Un mandato caótico y con pocos logros concretos
Su mandato, inmerso en esos vaivenes, ha oscilado entre lo caótico, como demuestran los numerosos colaboradores que han ido cayendo de su lado, algunos tras pocas semanas en la Casa Blanca y muchos vertiendo críticas graves contra él -léase al ex Consejero de Seguridad Nacional, John Bolton-, y lo inconsistente, con numerosos gestos políticos, pero pocos logros concretos.
En su haber, es indudable que supo prolongar el mayor ciclo de crecimiento económico en la historia reciente de Estados Unidos, que ha llevado el paro a mínimos en el último medio siglo y ha reducido la tasa de pobreza, aún a costa de acrecentar la deuda y el déficit comercial. Su reforma fiscal y la bajada de impuestos impulsó la dinámica alcista, hasta que quedó cercenada por la pandemia del coronavirus.
En el debe, lo más significativo quizás sea la pérdida de peso en el mundo de Estados Unidos, que ha renunciado a pilotar la lucha contra el cambio climático al abandonar el Acuerdo de París y ha socavado la fuerza de organismos tan esenciales como la OTAN, la Organización Mundial del Comercio o la Organización Mundial de la Salud, en plena pandemia de coronavirus.
Su legado más duradero serán, sin duda, los tres jueces conservadores que ha aupado al Tribunal Supremo, ampliando una mayoría que puede durar décadas y modelar así la vida del país. Pero también el enfrentamiento con China, la gran potencia alternativa a Estados Unidos, abriendo lo que ya se empieza a denominar la Segunda Guerra Fría.

■ ■ ■

=== QUÉ HACER ===
A) Copia sin cambios el fragmento sobre el mandato en la Casa Blanca, empezando en "En su haber, es" y terminando en "pandemia del coronavirus.".
B) Escribe la continuación del fragmento sobre el mandato en la Casa Blanca a partir de su última oración.

Listado de una fuente de datos:
■ ■ ■

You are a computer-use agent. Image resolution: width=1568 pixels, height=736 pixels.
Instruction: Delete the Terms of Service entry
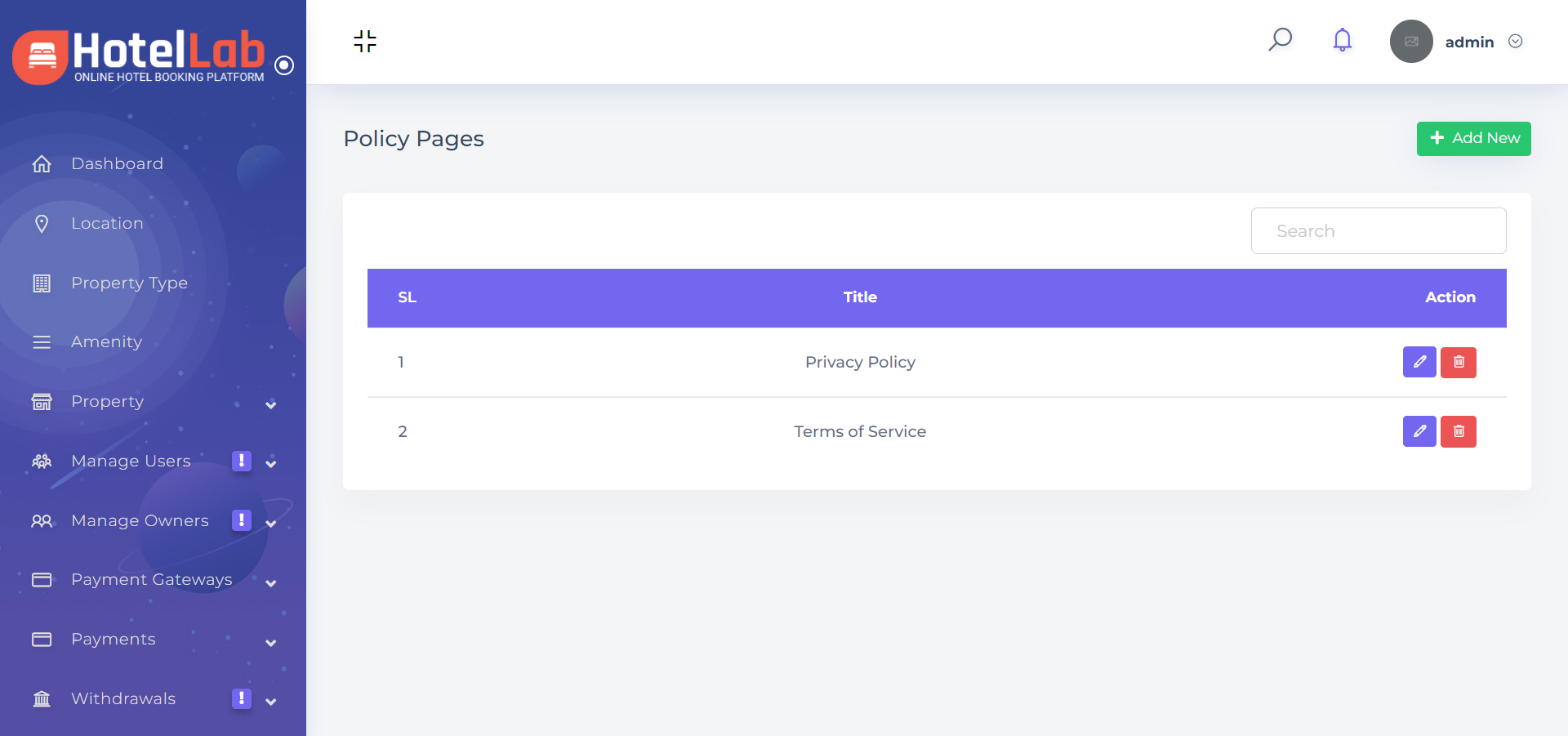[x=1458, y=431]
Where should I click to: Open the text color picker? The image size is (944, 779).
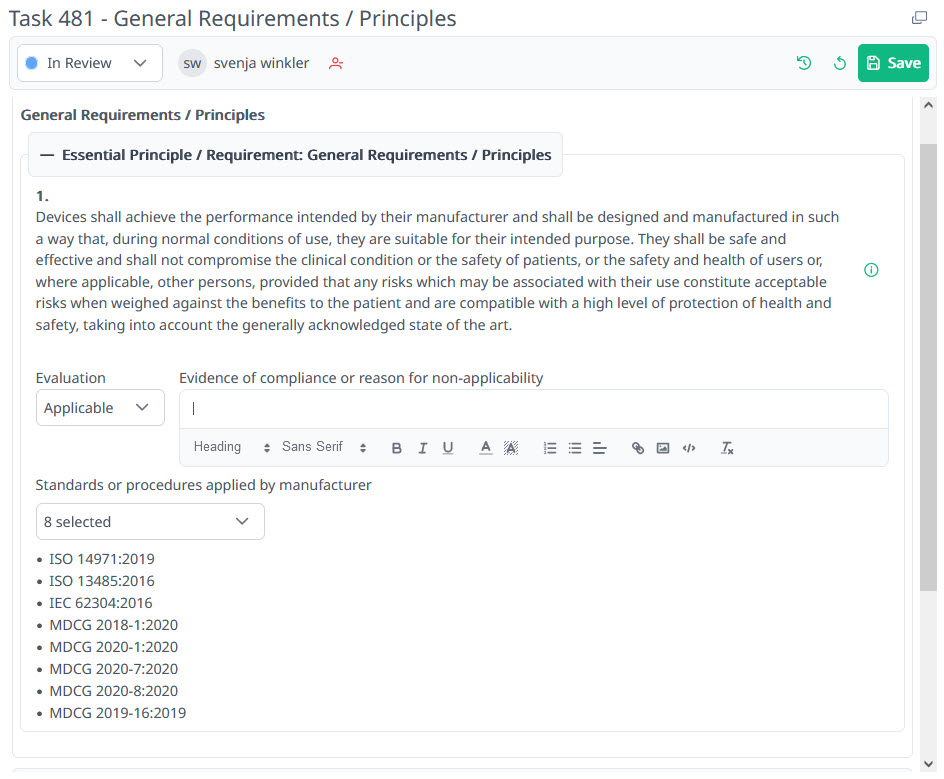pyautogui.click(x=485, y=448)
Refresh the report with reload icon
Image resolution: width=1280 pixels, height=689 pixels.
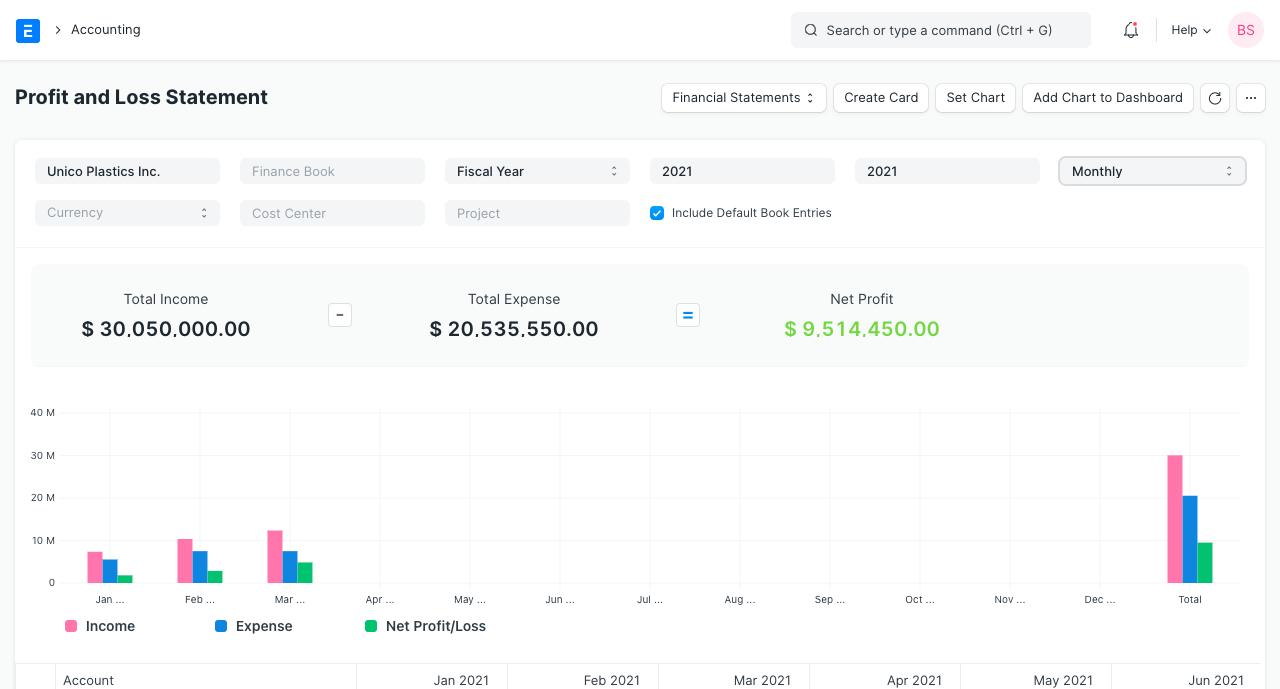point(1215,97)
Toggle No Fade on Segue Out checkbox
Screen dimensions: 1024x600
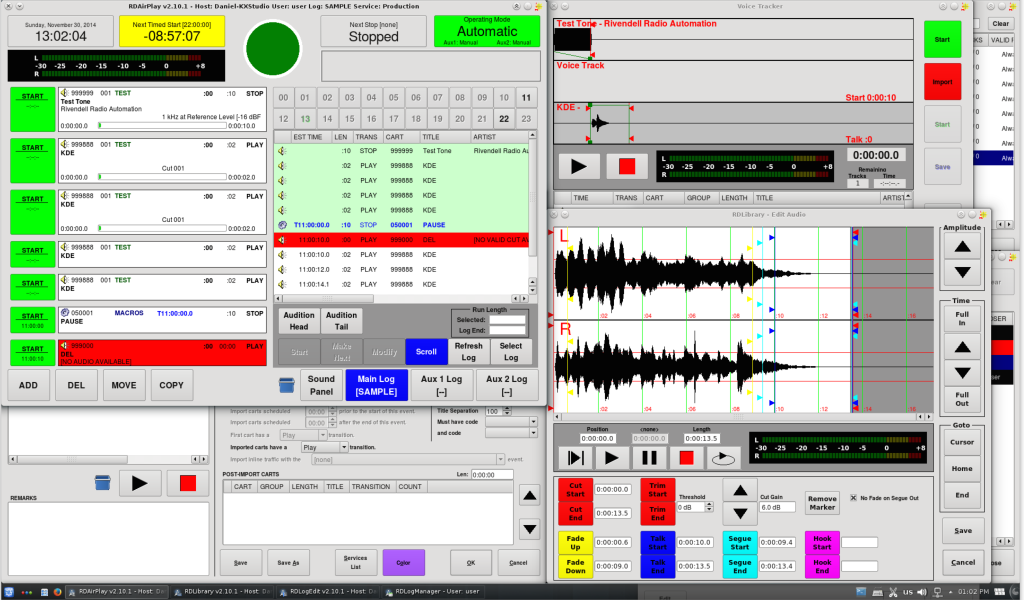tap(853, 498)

■ ■ ■

=== RESPUESTAS ===
A)
En su haber, es indudable que supo prolongar el mayor ciclo de crecimiento económico en la historia reciente de Estados Unidos, que ha llevado el paro a mínimos en el último medio siglo y ha reducido la tasa de pobreza, aún a costa de acrecentar la deuda y el déficit comercial. Su reforma fiscal y la bajada de impuestos impulsó la dinámica alcista, hasta que quedó cercenada por la pandemia del coronavirus.

B)
Una sociedad aún más dividida
También quedará para la historia como el tercer presidente que es sometido a un juicio político en el Congreso, en su caso por la llamada trama rusa para influir en las elecciones de 2016, aunque fue exonerado por el Senado, de mayoría republicana, tras una semana de sesiones y sin acudir a declarar.
Ese impeachment fallido quizás sea el epítome de la polarización social que Trump ha insuflado en la vida política y social estadounidense, que ha alcanzado a casi todos los ámbitos, desde la liga de fútbol americano -su enfrentamiento con los jugadores que se arrodillaban durante el himno para protestar contra el racismo fue sonado- hasta la lucha contra la peor pandemia en más de un siglo: en Estados Unidos, llevar mascarilla te alinea con los demócratas, mientras que no llevarla te identifica con los republicanos. Y que ha iniciado una nueva forma de hacer política, que busca más el enfrentamiento que la colaboración.
El resultado es que los estadounidenses viven más lejos unos de otros, encerrados en visiones del mundo contrapuestas. Un estudio del Pew Research Center elaborado antes de las elecciones revela que un 39 % de los simpatizantes de Trump dicen no tener amigos demócratas y otro 38 %, solo unos pocos, mientras que entre los seguidores de Biden, el 42 % asegura no tener amigos del otro bando y el 35 %, unos pocos. Lo que implica que tres de cada cuatro estadounidenses tiene pocos o ningún amigo que no sea de su misma opción política.
Esa divergencia no es solo responsabilidad de Trump -las cifras eran algo inferiores hace cuatro años, pero ya preocupantes-, aunque como presidente haya exacerbado las divisiones hasta límites asfixiantes. Es la base de su éxito, pero también de su fracaso al intentar ser reelegido, al provocar una enorme movilización de ambos bandos -Bloomberg estima que la participación oscilará entre el 68,6 % y el 72,1 %, la más elevada desde 1900- que le ha sacado de la Casa Blanca. Está por ver por cuánto tiempo, puesto que su entorno ya ha deslizado que no descarta volver a presentarse en 2024 a un segundo mandato, ya con 78 años. Quién sabe, quizás queda Trump para rato.